Однако в 1915 году Нирнзее неожиданно продает небоскреб банкиру Дмитрию Рубинштейну более чем за два миллиона рублей. Как видим, вложение денег оказалось достаточно выгодным. Причина столь скорой продажи дорогой недвижимости вызывает у обладателей богатой фантазии самые разные предположения, первое из которых, само собой, связано с чертовщиной. Тут сразу вспомнили, что когда прежняя хозяйка земельного участка А. И. Быстрова решила перестроить свои каменные владения, то в процессе слома ветхого дома погибло два строителя. Потому Быстрова, которой якобы стали по ночам являться души погибших, и поспешила продать все Нирнзее. Дальше – больше. Едва дом был подведен под крышу, как на ней впечатлительным москвичам в вечерние часы стали мерещиться огоньки. Попытка объяснить феномен с научной точки зрения, дескать, это не что иное, как огни святого Эльма (разряд в форме светящихся пучков, возникающий на крышах домов, мачтах кораблей, вершинах высоких деревьев при большой напряженности электрического поля в атмосфере), ни к чему не привела. В открытом море покровитель моряков святой Эльм еще мог внушить доверие, но никак не в центре Москвы. «Чур его, чур» – крестились на дом не верящие в чудеса природы набожные старухи, стараясь обходить его стороной.

А тут вдруг с некоторыми жильцами небоскреба стали проходить странные случаи. То лифт между этажами остановится, причем все время в одном и том же месте. То кто-нибудь поскользнется, подвернув ногу. А некоторым холостякам, возвращавшимся навеселе за полночь, стали мерещиться призраки тех самых погибших рабочих, что принялись разгуливать по лестницам, нагоняя страх на жильцов. Они же, надо полагать, явились источником слухов о возникающих время от времени странных звуках, напоминающих завывающие голоса. Первой голоса почудились супруге архитектора, поселившегося в этом доме, затем их услышали соседи. Не получив объяснений от Нирнзее, люди стали съезжать от греха подальше. К тому же приглашенный настоятель близлежащего храма Дмитрия Солунского на Тверской не решился заново освящать дом от порчи.
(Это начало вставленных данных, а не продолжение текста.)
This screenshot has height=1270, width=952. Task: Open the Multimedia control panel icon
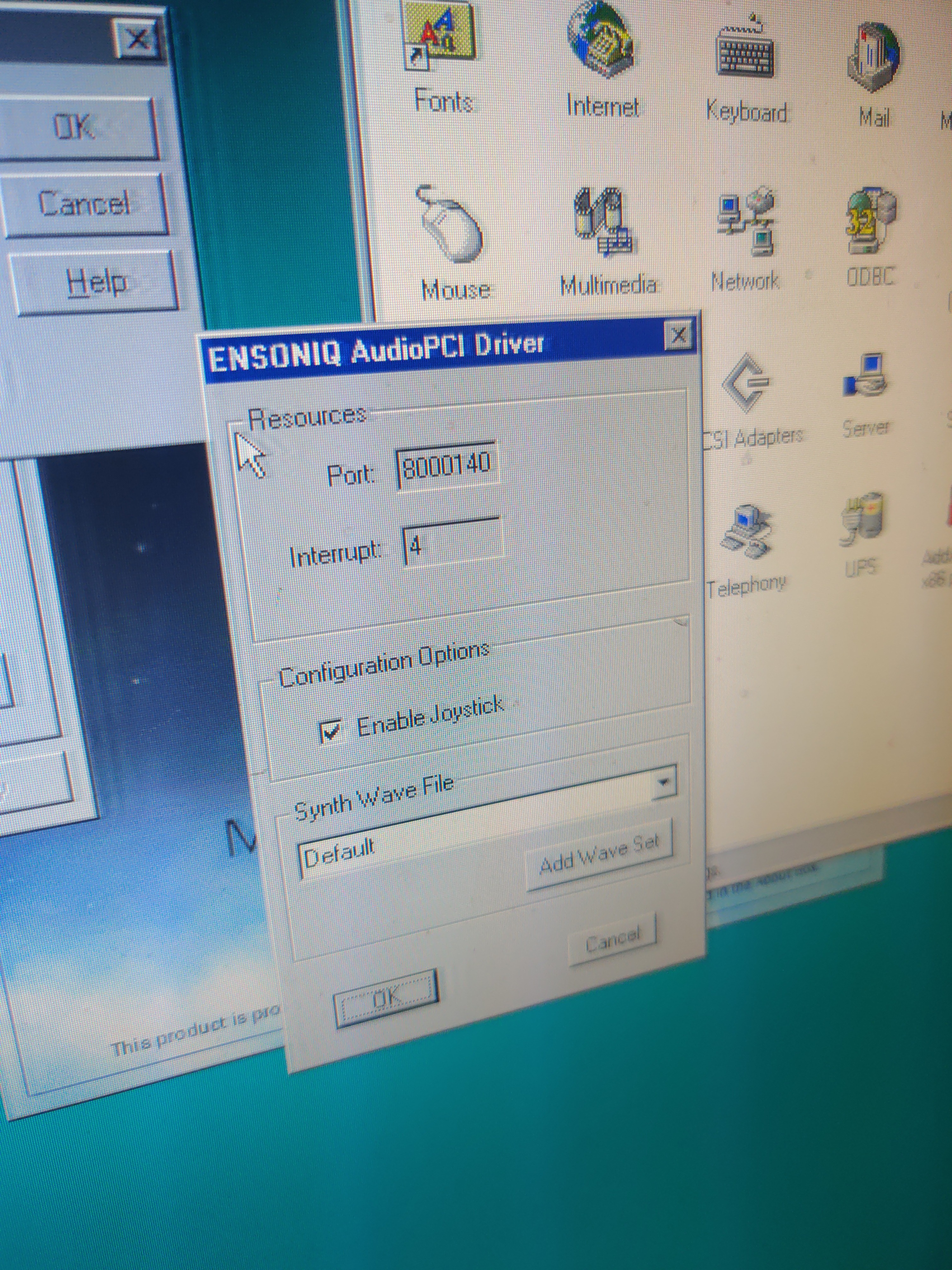(604, 224)
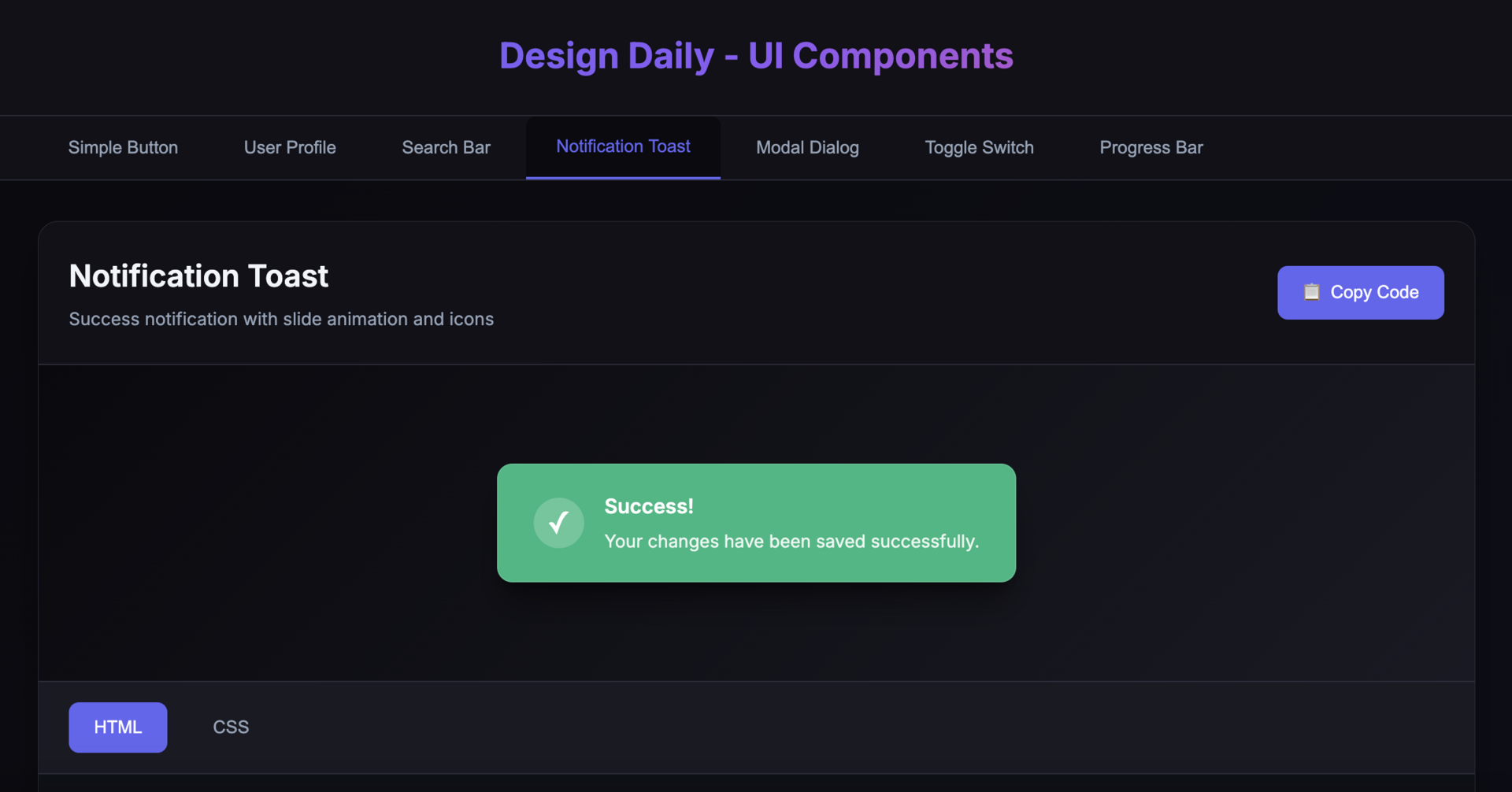Click the green success toast notification
Screen dimensions: 1512x792
(756, 523)
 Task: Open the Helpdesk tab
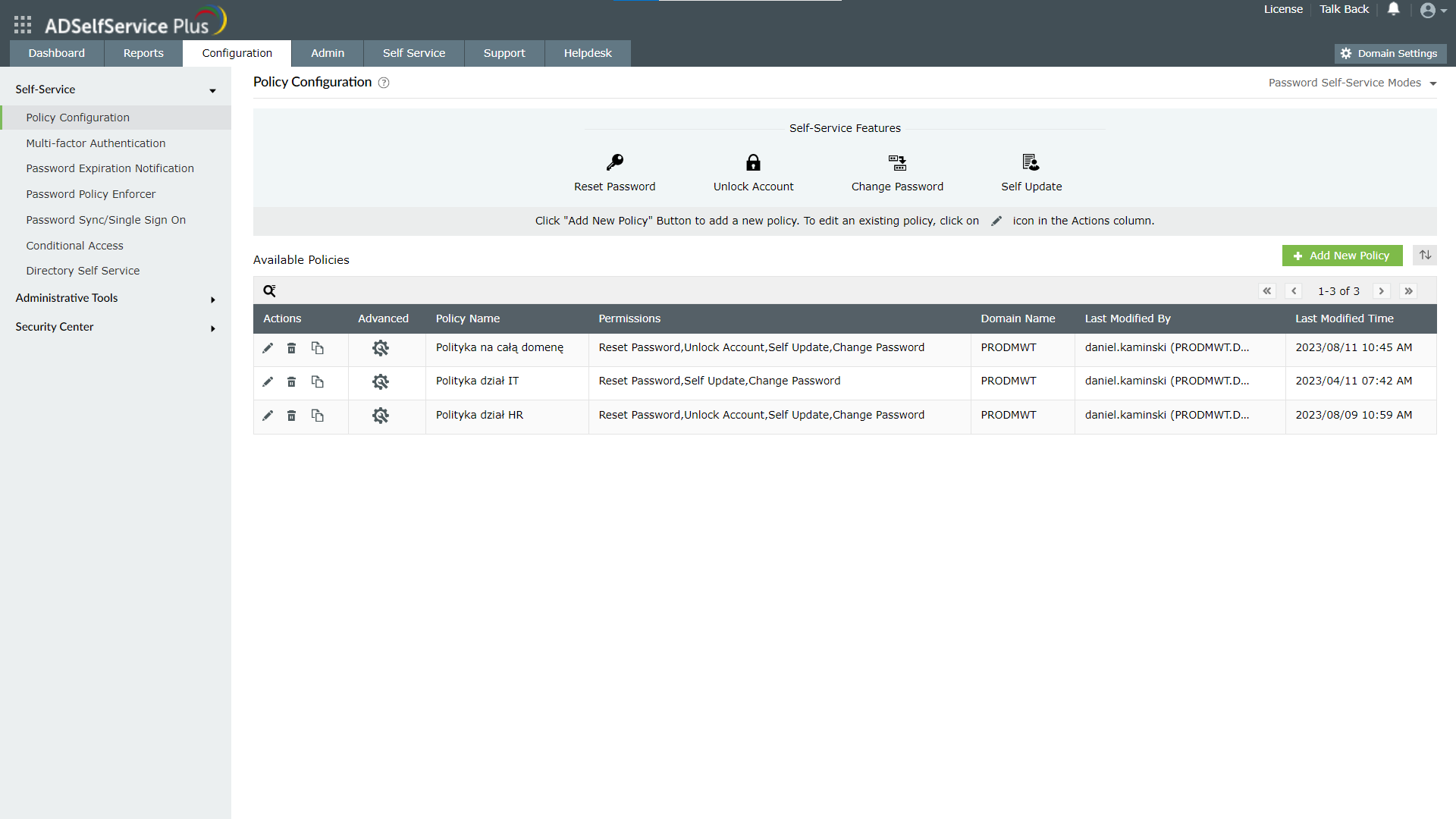[588, 53]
Первый московский небоскреб

Тут надо вспомнить, что подобные случаи с голосами были и раньше. Причиной могли стать элементарные происки конкурентов-строителей, желавших насолить удачливому коллеге. Достаточно было во время строительства дома спрятать в его стенах несколько пустых бутылок, чтобы затем они стали завывать дурным голосом, побуждаемые к этому обыкновенным и случайным сквозняком. Ветер, попадая в бутылки, рождал в них самые неожиданные звуки. Таковы удивительные свойства акустики.